Now that bitcoin has reversed course, the excitement is fading. However, for those who have been following bitcoin for years, the current sequence of events seems familiar.
Back in 2013, after trading quietly for years, bitcoin roared from below $100 to above $1000. What happened? Prior to that time, most people simply weren’t aware of its existence. Once the press shined a light on bitcoin, the public became fascinated, and a major rally ensued.
Then, in December of 2013, bitcoin blew up. One of the world’s largest bitcoin exchanges, mtgox.com, was looted, and bitcoin valued at $400 million (in 2013 prices) was stolen. Interest faded, and by January 2015, bitcoin had lost about 80% of its value.
Viewed in this context, bitcoin’s 2017 rally has an air of familiarity. Bitcoin took off as a formerly ambivalent public suddenly took interest. The virtual currency peaked on Dec. 17, just above $19,700 (point A). Since then, a series of lower highs (LH) and lower lows (LL) have formed, indicating a downtrend.
The major resistance points for bitcoin are $10,000 and $12,925 (red lines), both of which represent former support levels. Bitcoin has another major support waiting below, in the form of its 200-day moving average (red), currently resting near $7025.
Why is bitcoin unraveling? Once again, there’s been a major crypto hack. Coincheck, one of Japan’s leading cryptocurrency exchanges, was recently looted for $530 million worth of NEM, a less-well known digital currency.
There are other reasons behind bitcoin’s slide. Some are blaming India’s finance minister, who said he plans to “take all measures to eliminate” the use of digital currencies for payment purposes. Recently, Facebook FB announced that it will ban advertisements that promote digital currencies like bitcoin.
The regulatory aspect is interesting, since there are those who insist that bitcoin can’t be regulated. We’re about to witness a showdown in India that could actually help bitcoin. Remember, this is the same country that suddenly withdrew its two highest-denomination banknotes from circulation in late 2016.
Most governments, like South Korea, have taken less of a hardline approach to bitcoin. That’s not because they take digital currencies lightly; it’s because they don’t want to fight a losing battle.
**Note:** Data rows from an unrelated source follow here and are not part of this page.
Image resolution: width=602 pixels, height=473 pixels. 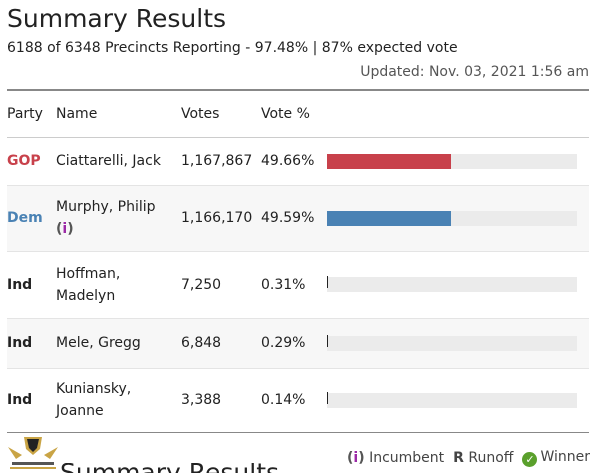 I want to click on legend-winner: ✓ Winner, so click(x=556, y=458).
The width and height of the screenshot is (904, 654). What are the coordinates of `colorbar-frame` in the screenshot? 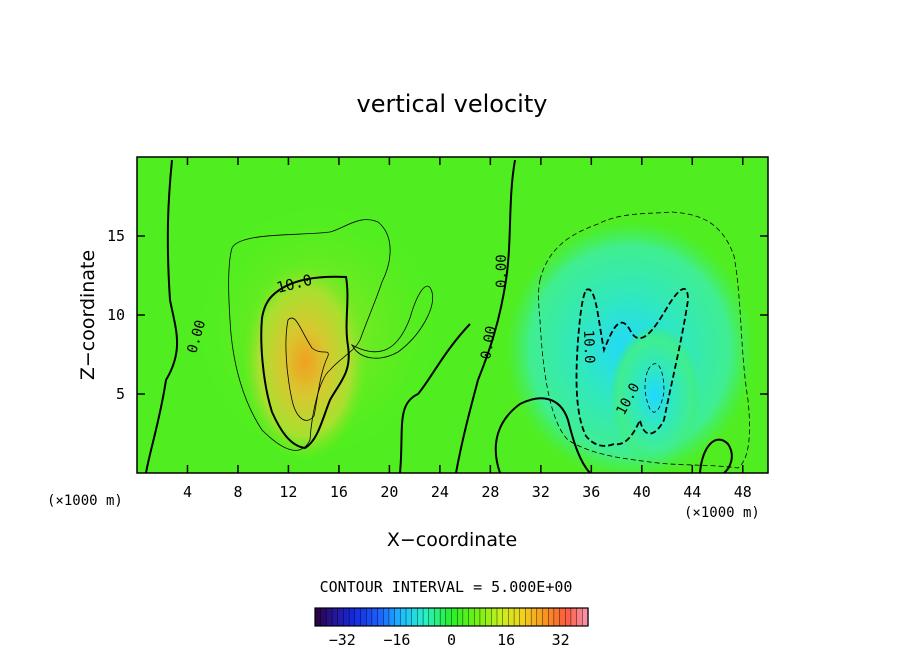 It's located at (452, 617).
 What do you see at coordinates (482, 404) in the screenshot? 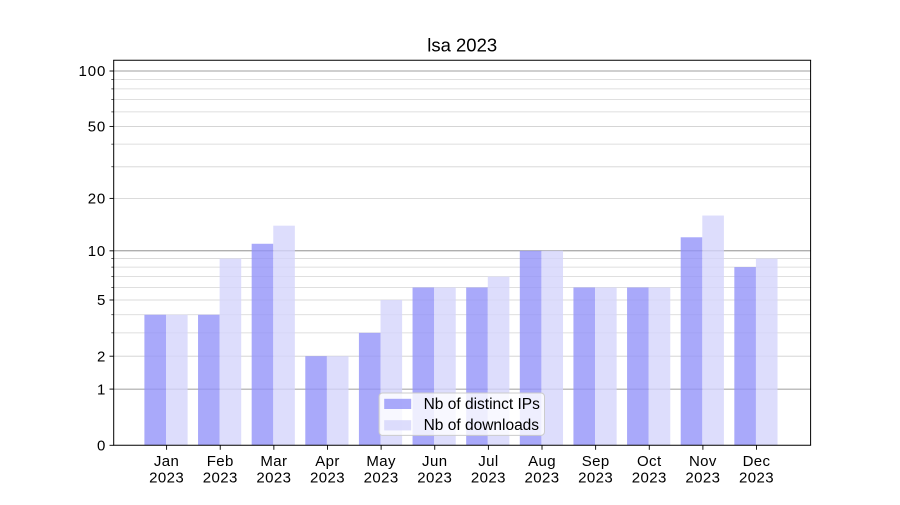
I see `svg-text: Nb of distinct IPs` at bounding box center [482, 404].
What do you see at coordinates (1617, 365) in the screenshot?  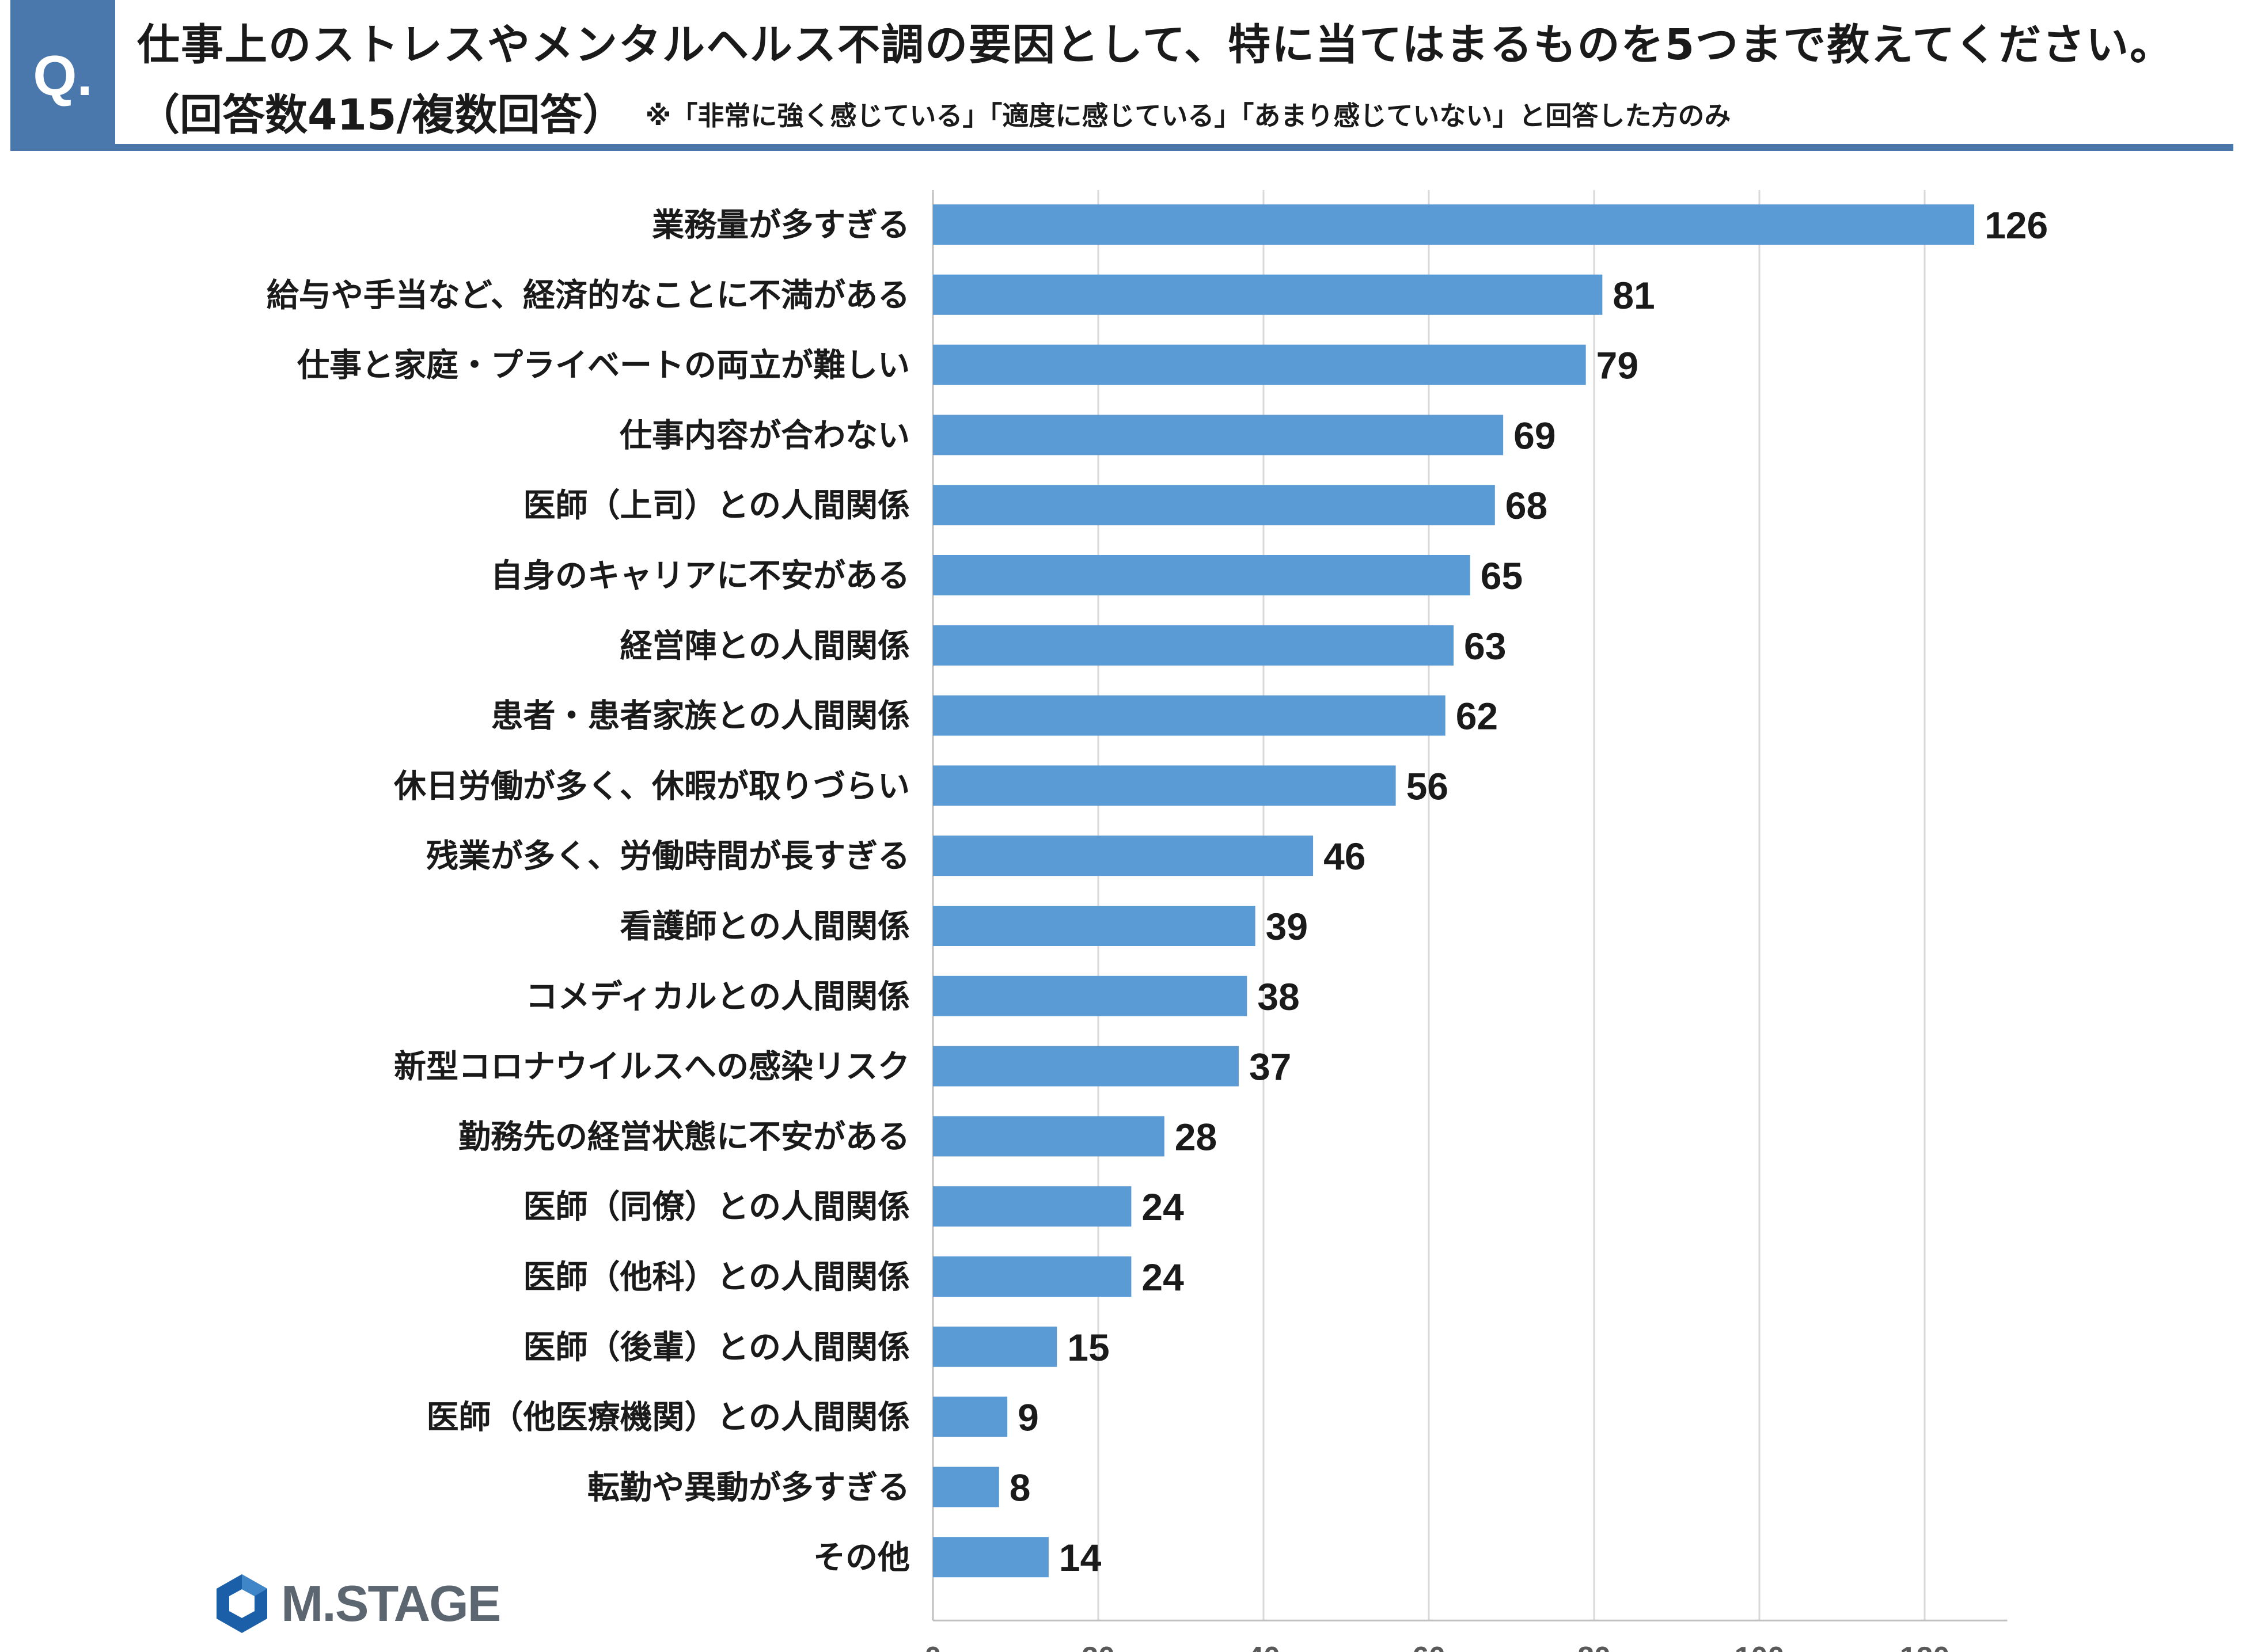 I see `data-label: 79` at bounding box center [1617, 365].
If you attempt to regulate something and it flourishes anyway, all you’ve done is proven that you can’t control it. I believe that’s what we’re about to witness in India.
Of course, if history truly is repeating itself, eventually the market will realize that the world hasn’t ended for bitcoin, and it will rally again. India’s stance may hurt cryptocurrencies in the short run, but in the long run, it may actually help bitcoin.